Now further investigation reveals that the screenshot on the hacking forum posted on Troy Hunt's website was not the ground zero. I was able to identify a forum post (a different forum from the one in Troy Hunt's website) that was selling databases similar to the ones in Collection #1.

A typical advertisement in hacking forums

The list of databases for sale in this advertisement

Upon closer inspection of the data advertised, there seems to be a similar offering to the contents of Collection #1. I assess (with medium confidence) that the data advertised in the forum is also possibly included in the bigger data in Collection #1 (right).

Possibly same data, different seller and databases

Now according to Brian Krebs, his interaction with the seller known as "Sanixer" on Telegram reveals that Collection #1 (87GB) was just the beginning of the bigger 993.36GB (almost 1TB) data dump. This was being sold for just $45!

The Telegram User Sanixer (below right)

While Sanixer was offering/advertising the 1TB data for $45, I spotted a forum post who was actually giving this away for free!!! Apparently the forum user was unhappy claiming that Sanixer was sharing his "Infinity Black Combo" in that storage. As an act of retaliation, he posted links to all the 1TB data that can be accessed for free!!

Links to the 1 TB data! 

And to make things worse, other forum users were spotted posting links to these data as well. The post below was posted on 9 January and another 19 January.

Another set of links to the 1 TB data

Another post from a different forum 

Due to ethics, I did not download any of these content, however I took screenshots of these content to show what was being offered.
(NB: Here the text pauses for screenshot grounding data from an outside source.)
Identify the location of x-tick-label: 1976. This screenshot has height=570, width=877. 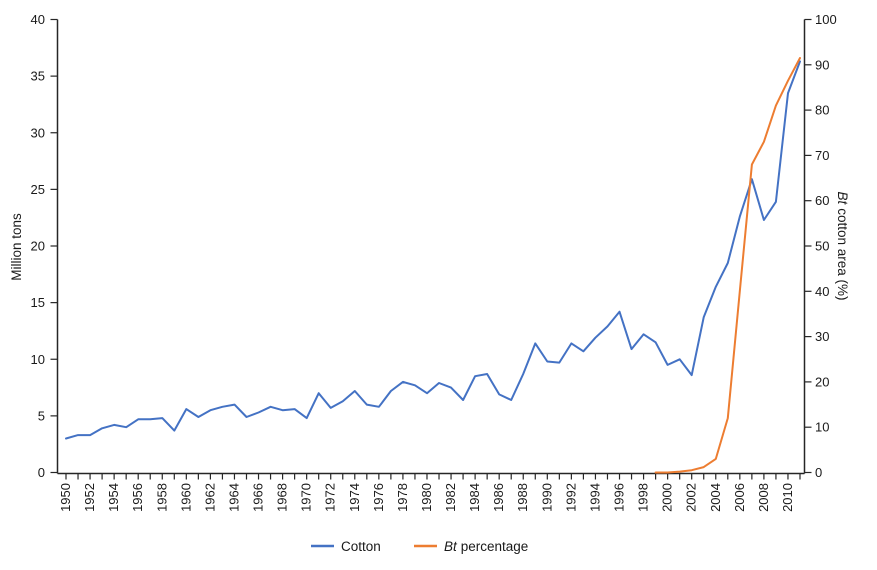
(378, 498).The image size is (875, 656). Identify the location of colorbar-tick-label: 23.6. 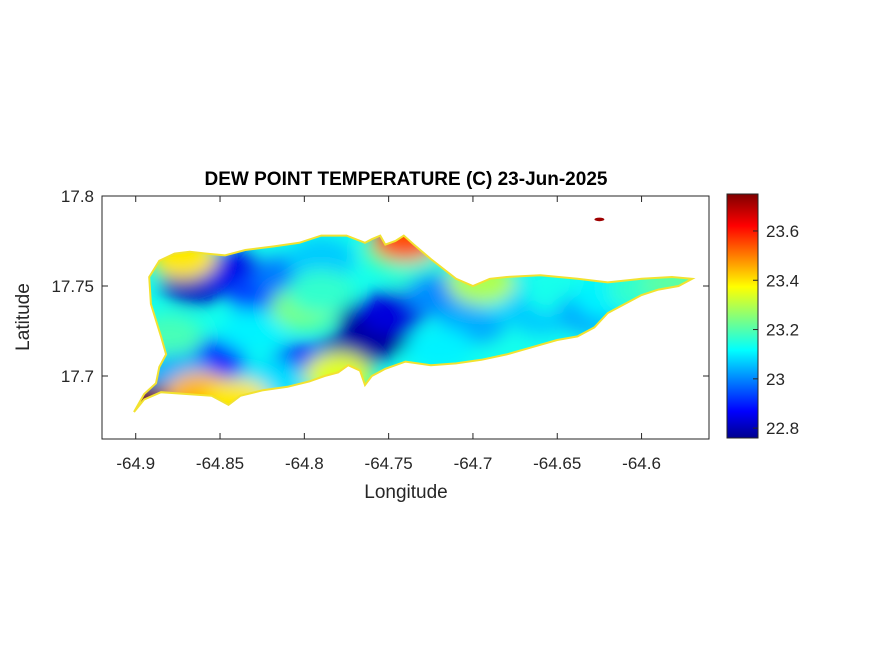
(782, 232).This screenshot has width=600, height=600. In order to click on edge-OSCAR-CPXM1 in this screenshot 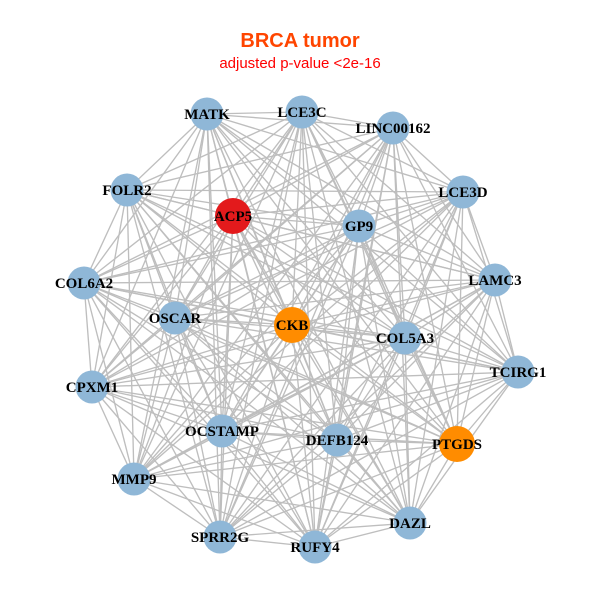, I will do `click(134, 352)`.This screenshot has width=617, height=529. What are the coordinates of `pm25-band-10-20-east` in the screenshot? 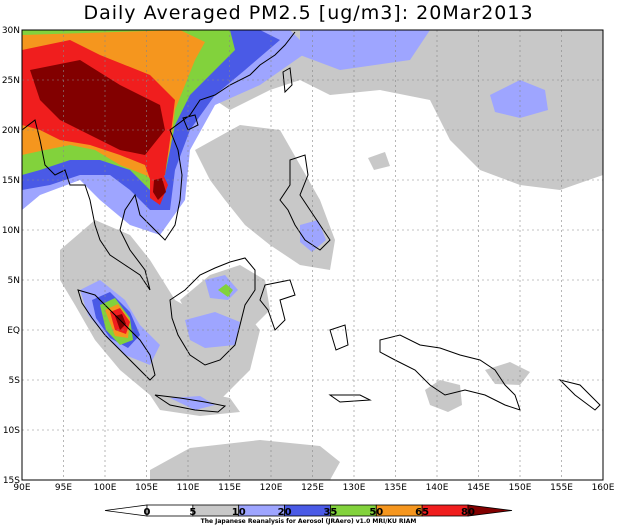 It's located at (508, 374).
Screenshot of Collection 1

Screenshot of Collection 2

Screenshot of Collection 3

Screenshot of Collection 4

Screenshot of Collection 5

Screenshot of Antipublic 1

Screenshot of Antipublic 2
In conclusion, I believe that most (if not all) of these data are not new but could be either bought or downloaded from existing databases in the deep web. While some researchers or journalists published this 'breach' as the biggest or largest breach, allow me to recollect your memory to the 1.4 Billion credentials leak of 2017 - reported by 4iQ and the Exploit[.]in compilation of over 592 Million accounts (leaked databases) in the same year. I have a feeling that this 1 TB of data advertised in the underground community is merely a compilation of previous and past years breaches until mid 2018.